▶ _YOUR GOAL_
Update the records from the line containing "ENOUGH Congo (256, 296)" through the end of the records by putting "Diary" in place of "Blog". Give back only those lines, with everything else unchanged.

▶ _DATA SHOWN_
** Start **
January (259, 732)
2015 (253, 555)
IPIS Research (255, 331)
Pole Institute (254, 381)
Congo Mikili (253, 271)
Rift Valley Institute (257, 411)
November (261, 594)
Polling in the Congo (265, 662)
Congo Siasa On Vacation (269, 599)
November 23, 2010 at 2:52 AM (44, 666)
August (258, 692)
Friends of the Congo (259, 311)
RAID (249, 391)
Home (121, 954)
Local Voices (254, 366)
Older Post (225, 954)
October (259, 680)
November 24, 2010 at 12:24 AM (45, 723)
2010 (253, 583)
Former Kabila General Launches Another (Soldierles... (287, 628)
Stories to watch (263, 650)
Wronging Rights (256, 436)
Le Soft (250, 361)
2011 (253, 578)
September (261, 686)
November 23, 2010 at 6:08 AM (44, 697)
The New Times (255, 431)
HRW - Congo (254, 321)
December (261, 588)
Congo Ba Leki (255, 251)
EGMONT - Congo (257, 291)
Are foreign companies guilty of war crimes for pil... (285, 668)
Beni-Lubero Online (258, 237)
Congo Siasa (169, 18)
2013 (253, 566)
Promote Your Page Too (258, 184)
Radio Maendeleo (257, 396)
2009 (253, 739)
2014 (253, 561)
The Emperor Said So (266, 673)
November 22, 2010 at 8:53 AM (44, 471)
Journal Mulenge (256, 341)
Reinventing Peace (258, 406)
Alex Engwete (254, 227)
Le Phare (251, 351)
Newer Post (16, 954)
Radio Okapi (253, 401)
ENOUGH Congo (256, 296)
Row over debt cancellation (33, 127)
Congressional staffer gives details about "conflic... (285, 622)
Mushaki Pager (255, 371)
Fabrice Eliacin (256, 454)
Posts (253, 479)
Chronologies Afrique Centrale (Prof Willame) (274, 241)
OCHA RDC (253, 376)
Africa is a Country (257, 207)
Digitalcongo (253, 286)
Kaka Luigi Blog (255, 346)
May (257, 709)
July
** End **
▶ _EXPECTED ANSWER_
ENOUGH Congo (256, 296)
Row over debt cancellation (33, 127)
Congressional staffer gives details about "conflic... (285, 622)
Mushaki Pager (255, 371)
Fabrice Eliacin (256, 454)
Posts (253, 479)
Chronologies Afrique Centrale (Prof Willame) (274, 241)
OCHA RDC (253, 376)
Africa is a Country (257, 207)
Digitalcongo (253, 286)
Kaka Luigi Diary (255, 346)
May (257, 709)
July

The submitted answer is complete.